### WHAT THE EXERCISE ASKS:
The response should be the data again, identical in every line.

Records from a data source
*****

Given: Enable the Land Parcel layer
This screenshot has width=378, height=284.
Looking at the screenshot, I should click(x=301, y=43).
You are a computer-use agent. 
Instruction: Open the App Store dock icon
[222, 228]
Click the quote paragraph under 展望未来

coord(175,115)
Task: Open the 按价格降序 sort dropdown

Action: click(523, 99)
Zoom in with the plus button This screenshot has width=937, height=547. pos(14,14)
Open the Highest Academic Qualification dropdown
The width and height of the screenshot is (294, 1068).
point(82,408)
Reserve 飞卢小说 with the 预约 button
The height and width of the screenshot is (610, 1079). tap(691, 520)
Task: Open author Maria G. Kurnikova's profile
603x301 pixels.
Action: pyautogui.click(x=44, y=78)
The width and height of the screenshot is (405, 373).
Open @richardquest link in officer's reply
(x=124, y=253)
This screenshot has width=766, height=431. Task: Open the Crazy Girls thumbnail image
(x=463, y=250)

*****

### ANSWER TO THE EXERCISE:
Given: Enable the Land Parcel layer
This screenshot has width=378, height=284.
Looking at the screenshot, I should click(x=301, y=43).
You are a computer-use agent. 
Instruction: Open the App Store dock icon
[222, 228]
Click the quote paragraph under 展望未来

coord(175,115)
Task: Open the 按价格降序 sort dropdown

Action: click(523, 99)
Zoom in with the plus button This screenshot has width=937, height=547. pos(14,14)
Open the Highest Academic Qualification dropdown
The width and height of the screenshot is (294, 1068).
point(82,408)
Reserve 飞卢小说 with the 预约 button
The height and width of the screenshot is (610, 1079). tap(691, 520)
Task: Open author Maria G. Kurnikova's profile
603x301 pixels.
Action: pyautogui.click(x=44, y=78)
The width and height of the screenshot is (405, 373).
Open @richardquest link in officer's reply
(x=124, y=253)
This screenshot has width=766, height=431. Task: Open the Crazy Girls thumbnail image
(x=463, y=250)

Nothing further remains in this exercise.